(Beginning of Page excerpt)

The reverse-phase protein microarray technology allows researchers to look at the activity level of proteins in tissue specimens, which in turn allows them to measure how the protein drug targets respond to the drugs in vitro [See PM 03/29/07].
The trial is the follow-up to I-SPY1, a trial conducted between 2003 and 2009 that sought to identify the best MRI and molecular markers of early response to systemic treatment of breast cancer. CAPMM also participated in I-SPY1.
According to Petricoin, the center's involvement in the trials results from collaborations between himself, Liotta, and I-SPY2 co-PI Laura Esserman that looked at signaling signatures of breast cancer. That work dated back to the days when Liotta and Petricoin were at the NIH. Esserman is a professor and director of the Carol Franc Buck Breast Cancer Center at the UCSF.
"As we graduated the reverse-phase array technology, we started working with [Esserman] on I-SPY1 material because she saw the value of the kind of network analysis that we could do," Petricoin said.
In the first I-SPY trial, the Liotta-Petricoin team measured "broad-scale signaling networks to see if we could identify biomarkers that correlated with response to taxane and [Adriamycin] therapy," the standards of care.
Unlike I-SPY2, no new investigational drugs were tested in I-SPY1.
While there was no formal vetting process for the reverse-phase protein microarray technology, in effect I-SPY1 was a dry run for the technology, Petricoin said. Immunohistochemistry and fluorescence in situ hybridization are the FDA-approved methods for measuring HER2 proteins, and during I-SPY1, he and his colleagues were able to show 97-percent concordance with those two methods in HER2 protein measurements, he noted.
"And so that gave all of us further confidence that when there's a marker where we already know what the expression levels are … we found that we are very concordant," he said.

(End of Page excerpt)
(Beginning of Extracted information)

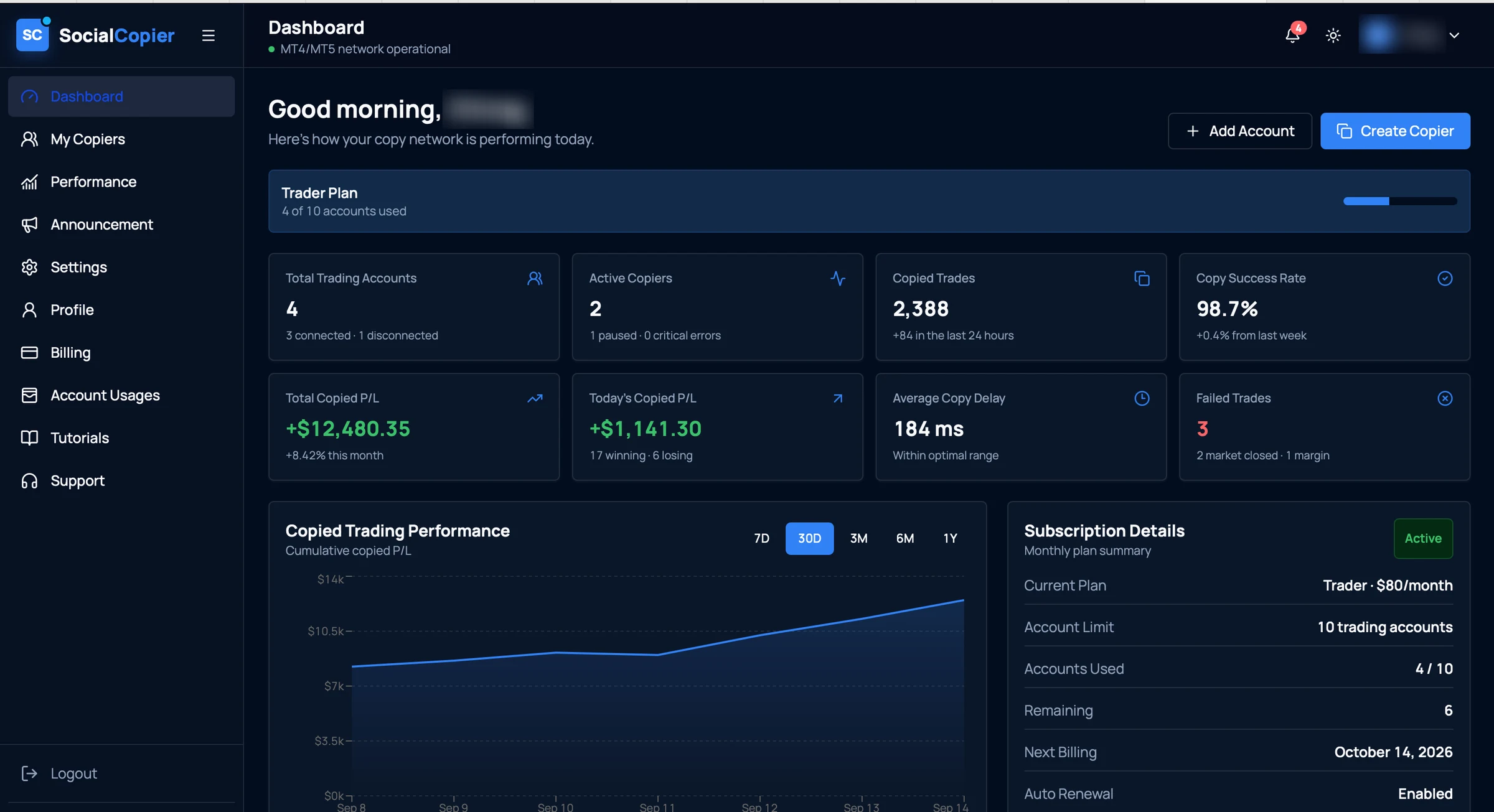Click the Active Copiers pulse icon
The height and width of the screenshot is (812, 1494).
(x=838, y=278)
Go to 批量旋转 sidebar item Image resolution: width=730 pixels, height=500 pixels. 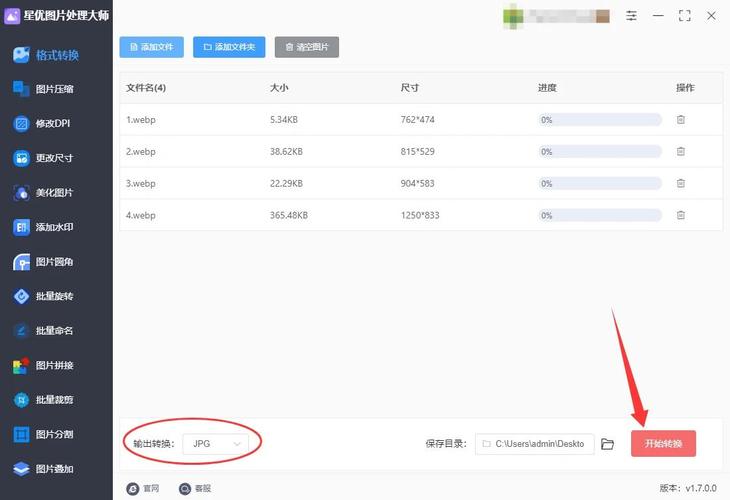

(End of Extracted information)
(Beginning of Extracted information)

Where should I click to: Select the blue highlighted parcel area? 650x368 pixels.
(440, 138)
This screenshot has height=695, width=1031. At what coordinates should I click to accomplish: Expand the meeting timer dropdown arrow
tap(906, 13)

(End of Extracted information)

- [Task instructions]:
[A] Answer these from the passage on the I-SPY breast cancer trials, one line each:
(i) In what years was I-SPY1 conducted?
(ii) What percentage of concordance with the FDA-approved methods did the team show for HER2 protein measurements during I-SPY1?
(iii) What center does Esserman direct?
[B] Please extend the passage on the I-SPY breast cancer trials with a few sentences that follow on from its final quote.

- [Answers to this exercise]:
[A]
(i) Between 2003 and 2009.
(ii) 97 percent.
(iii) The Carol Franc Buck Breast Cancer Center at the UCSF.

[B]
Aside from I-SPY2, the CAPMM team is using the reverse-phase protein technology in other projects to bring proteomics into the realm of personalized medicine. One is investigating Gleevec as a potential treatment for colorectal cancer. The drug, manufactured by Novartis, was approved by the FDA in 2001 for treating chronic myelogenous leukemia. It also is used for treating gastrointestinal stromal tumors [See PM 01/22/10].
Another study, funded by the Side-Out Foundation, is testing each of the 13 FDA-approved targeted cancer therapies as a treatment for breast cancer [See PM 03/12/10].
None of the work from these two projects will be incorporated into the I-SPY2 trial.
According to the Biomarker Consortium, the trial has the potential to significantly reduce the cost of drug development and hasten the drug-screening process "with the goal of bringing safe and effective new drugs to market more efficiently." Currently it takes between 12 and 15 years and more than $1 billion to bring a drug to market.
"The I-SPY2 trial explores a whole new way to rapidly screen new cancer treatments and match the therapy to specific markers," Janet Woodcock, director of the Center for Drug Evaluation and Research at the FDA, said in a statement. "Developing individualized medicines needs a solution bigger than any one group can generate," and the I-SPY2 project represents a new model for such efforts, she added.